Aí, entramos na quinta série. Lá começamos a mudar mais. Já somos mais selectivos com nossas amizades e procuramos pessoas com os mesmo interesses que os nossos, avaliamos as aparências e aprendemos com os erros. Mas mesmo assim não temos nossa própria personalidade. Temos medo de ser nós mesmos e seguimos as modinhas dos mais velhos, criando um personagem.
A partir da sétima série, tudo muda. Deixamos os personagens daquele teatrinho infantil, e começamos a lutar, correr riscos, sonhar e viramos gente. Abandonamos as mascaras e nos tornamos nós mesmos e por aí vai, até virarmos adultos chatos e "responsáveis".

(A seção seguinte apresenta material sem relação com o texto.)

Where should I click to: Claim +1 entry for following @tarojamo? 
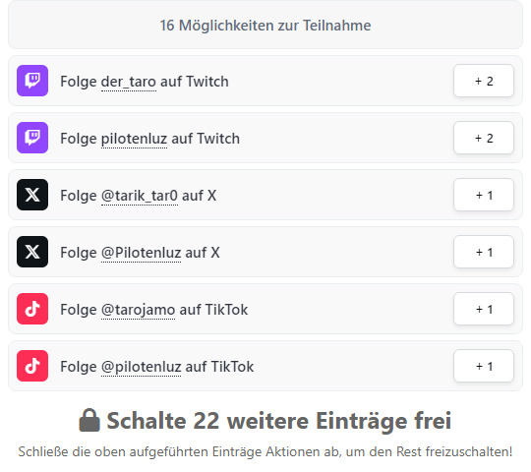click(x=484, y=309)
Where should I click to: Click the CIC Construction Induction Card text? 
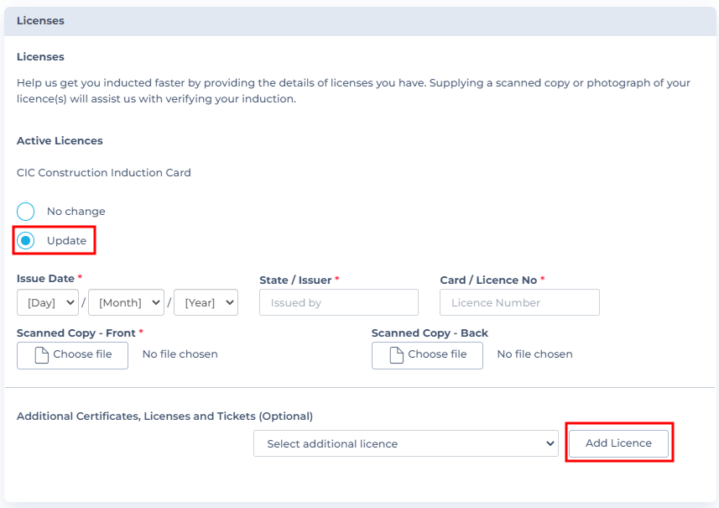[x=104, y=173]
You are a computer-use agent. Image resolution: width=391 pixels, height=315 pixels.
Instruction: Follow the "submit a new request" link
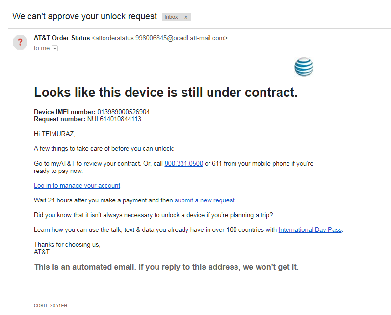[205, 200]
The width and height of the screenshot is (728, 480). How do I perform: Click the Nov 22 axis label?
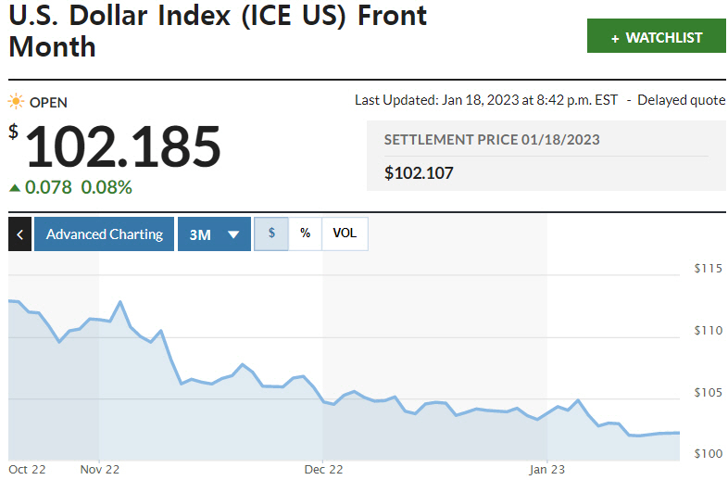[99, 469]
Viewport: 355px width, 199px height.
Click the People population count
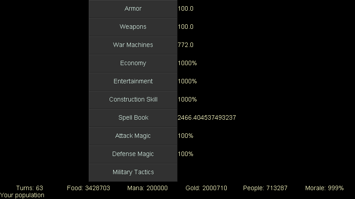coord(265,188)
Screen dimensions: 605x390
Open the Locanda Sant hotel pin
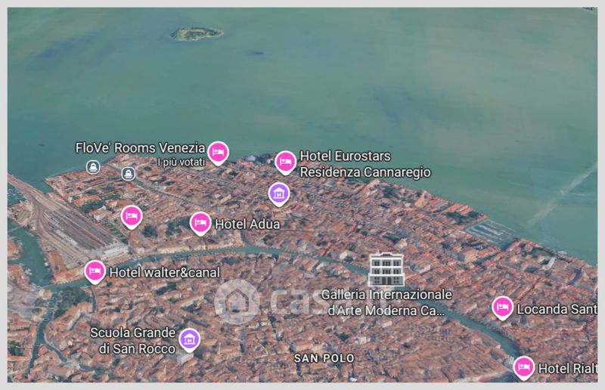(501, 307)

Agora, sendo eu mesma, observo atentamente o passado, surpresa por ver os coleguinhas que deixei pra trás, então, lembro deles nos dias de hoje. Hoje eles são emos, góticas, estranhos, nerds, patricinhas, playboys, coloridos, isolados, galinhas... existem vários outros rótulos para colocar. Mas e eu? E meu rótulo? Bom, acho que nem tenho um. Sou uma mistura de tudo. Vivo momentos emos, as vezes me mato de estudar, também sou fútil e me acho de vez em quando, mas na maioria das vezes, sou só aquela garotinha "normal", mas, se você é verdadeiramente meu amigo, você sabe quem eu sou de verdade e sabe que eu sou apenas eu, traduzindo: não sou nada normal (e nunca ninguém acertou como eu era só pelas primeiras impressões), mas você me ama assim, não é?